[Stored records]
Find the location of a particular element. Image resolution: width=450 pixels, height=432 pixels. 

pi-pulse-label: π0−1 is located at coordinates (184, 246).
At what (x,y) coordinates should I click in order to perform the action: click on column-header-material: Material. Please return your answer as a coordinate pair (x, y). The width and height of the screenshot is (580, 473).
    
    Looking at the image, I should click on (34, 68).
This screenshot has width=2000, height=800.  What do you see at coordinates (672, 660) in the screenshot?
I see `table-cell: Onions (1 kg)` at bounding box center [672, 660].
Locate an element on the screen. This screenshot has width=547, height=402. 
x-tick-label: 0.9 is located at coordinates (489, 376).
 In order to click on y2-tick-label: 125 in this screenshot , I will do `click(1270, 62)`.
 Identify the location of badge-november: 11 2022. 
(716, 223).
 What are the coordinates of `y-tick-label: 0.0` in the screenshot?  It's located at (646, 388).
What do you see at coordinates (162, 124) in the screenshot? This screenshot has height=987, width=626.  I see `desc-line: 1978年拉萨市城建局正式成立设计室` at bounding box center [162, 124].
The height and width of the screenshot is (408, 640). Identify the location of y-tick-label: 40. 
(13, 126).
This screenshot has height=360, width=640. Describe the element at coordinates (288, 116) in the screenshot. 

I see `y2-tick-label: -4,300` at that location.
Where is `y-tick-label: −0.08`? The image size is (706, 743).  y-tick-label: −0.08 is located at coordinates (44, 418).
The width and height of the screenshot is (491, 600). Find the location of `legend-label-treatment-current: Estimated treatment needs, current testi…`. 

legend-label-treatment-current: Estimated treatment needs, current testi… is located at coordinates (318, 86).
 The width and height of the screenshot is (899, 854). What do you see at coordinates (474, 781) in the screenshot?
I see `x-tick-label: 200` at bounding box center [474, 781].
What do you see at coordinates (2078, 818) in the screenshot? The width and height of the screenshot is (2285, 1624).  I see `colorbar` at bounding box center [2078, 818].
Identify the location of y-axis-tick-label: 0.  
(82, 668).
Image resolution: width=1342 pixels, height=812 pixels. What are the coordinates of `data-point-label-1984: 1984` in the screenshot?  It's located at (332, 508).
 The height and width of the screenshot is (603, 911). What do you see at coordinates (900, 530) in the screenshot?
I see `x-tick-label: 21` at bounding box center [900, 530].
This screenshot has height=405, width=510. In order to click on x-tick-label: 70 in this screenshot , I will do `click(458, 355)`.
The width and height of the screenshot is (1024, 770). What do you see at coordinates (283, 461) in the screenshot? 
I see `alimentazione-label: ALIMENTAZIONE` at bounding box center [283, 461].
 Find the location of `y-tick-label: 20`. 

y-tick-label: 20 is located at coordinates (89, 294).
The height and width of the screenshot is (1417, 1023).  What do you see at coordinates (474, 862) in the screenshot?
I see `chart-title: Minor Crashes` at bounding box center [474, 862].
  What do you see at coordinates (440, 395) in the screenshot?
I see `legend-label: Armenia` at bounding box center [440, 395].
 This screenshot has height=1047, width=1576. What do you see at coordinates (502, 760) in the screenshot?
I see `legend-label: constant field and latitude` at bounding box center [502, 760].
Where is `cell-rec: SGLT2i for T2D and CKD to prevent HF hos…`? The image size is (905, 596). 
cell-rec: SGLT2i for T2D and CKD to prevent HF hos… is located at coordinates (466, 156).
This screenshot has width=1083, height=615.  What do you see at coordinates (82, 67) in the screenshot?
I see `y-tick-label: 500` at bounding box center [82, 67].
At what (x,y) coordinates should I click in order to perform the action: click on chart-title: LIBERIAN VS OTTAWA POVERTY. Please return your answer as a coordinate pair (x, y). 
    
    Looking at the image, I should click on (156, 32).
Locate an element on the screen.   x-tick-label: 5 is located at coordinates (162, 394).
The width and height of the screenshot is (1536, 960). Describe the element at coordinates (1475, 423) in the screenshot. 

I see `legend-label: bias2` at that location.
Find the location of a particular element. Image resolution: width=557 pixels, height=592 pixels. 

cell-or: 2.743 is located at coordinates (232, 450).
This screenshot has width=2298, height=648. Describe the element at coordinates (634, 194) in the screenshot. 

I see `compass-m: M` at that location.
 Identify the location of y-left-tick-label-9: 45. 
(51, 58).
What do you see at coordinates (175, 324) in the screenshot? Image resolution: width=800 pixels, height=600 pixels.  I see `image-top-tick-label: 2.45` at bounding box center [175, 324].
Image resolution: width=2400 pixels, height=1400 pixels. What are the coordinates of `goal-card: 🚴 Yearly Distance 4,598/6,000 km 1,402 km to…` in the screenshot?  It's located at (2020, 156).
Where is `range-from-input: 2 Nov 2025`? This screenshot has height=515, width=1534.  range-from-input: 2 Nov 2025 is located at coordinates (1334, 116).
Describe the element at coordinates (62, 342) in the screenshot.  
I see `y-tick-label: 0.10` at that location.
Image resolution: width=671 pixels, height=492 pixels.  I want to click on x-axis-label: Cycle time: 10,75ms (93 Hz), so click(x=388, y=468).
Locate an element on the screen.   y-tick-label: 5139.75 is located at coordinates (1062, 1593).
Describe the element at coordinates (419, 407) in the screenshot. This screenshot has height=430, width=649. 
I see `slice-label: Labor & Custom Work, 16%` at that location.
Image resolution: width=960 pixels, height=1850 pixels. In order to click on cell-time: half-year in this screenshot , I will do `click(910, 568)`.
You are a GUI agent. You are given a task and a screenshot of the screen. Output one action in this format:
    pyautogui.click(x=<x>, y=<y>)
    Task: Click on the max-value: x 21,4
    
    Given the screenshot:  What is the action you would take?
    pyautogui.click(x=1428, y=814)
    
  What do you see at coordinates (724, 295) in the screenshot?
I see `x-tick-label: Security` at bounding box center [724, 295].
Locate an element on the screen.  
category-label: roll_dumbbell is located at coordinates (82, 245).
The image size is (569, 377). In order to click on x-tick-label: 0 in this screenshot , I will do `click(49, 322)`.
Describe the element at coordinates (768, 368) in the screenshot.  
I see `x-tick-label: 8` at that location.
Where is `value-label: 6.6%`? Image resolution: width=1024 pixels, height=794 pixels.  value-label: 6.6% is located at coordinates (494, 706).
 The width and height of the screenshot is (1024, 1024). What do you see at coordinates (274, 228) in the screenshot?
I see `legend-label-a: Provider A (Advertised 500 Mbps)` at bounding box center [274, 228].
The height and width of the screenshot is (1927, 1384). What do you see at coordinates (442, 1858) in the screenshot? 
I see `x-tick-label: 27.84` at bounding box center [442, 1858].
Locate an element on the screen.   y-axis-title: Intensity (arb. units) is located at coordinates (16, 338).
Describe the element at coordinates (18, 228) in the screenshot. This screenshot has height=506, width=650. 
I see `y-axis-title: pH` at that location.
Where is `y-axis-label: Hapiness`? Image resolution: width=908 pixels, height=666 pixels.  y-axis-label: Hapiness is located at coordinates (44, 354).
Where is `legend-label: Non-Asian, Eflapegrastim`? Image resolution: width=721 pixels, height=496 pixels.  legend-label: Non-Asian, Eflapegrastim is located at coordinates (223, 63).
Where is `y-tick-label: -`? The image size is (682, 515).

WORK TASK - Copy the data from its start through the line containing "(716, 223).", substituting "pair of numbers" for "coordinate pair" and leaving everything else unchanged.

ANSWER TO THE EXERCISE -
Find the location of a particular element. Image resolution: width=450 pixels, height=432 pixels. 

pi-pulse-label: π0−1 is located at coordinates (184, 246).
At what (x,y) coordinates should I click in order to perform the action: click on column-header-material: Material. Please return your answer as a pair of numbers (x, y). The width and height of the screenshot is (580, 473).
    
    Looking at the image, I should click on (34, 68).
This screenshot has width=2000, height=800.  What do you see at coordinates (672, 660) in the screenshot?
I see `table-cell: Onions (1 kg)` at bounding box center [672, 660].
Locate an element on the screen. This screenshot has width=547, height=402. 
x-tick-label: 0.9 is located at coordinates (489, 376).
 In order to click on y2-tick-label: 125 in this screenshot , I will do `click(1270, 62)`.
 Identify the location of badge-november: 11 2022. 
(716, 223).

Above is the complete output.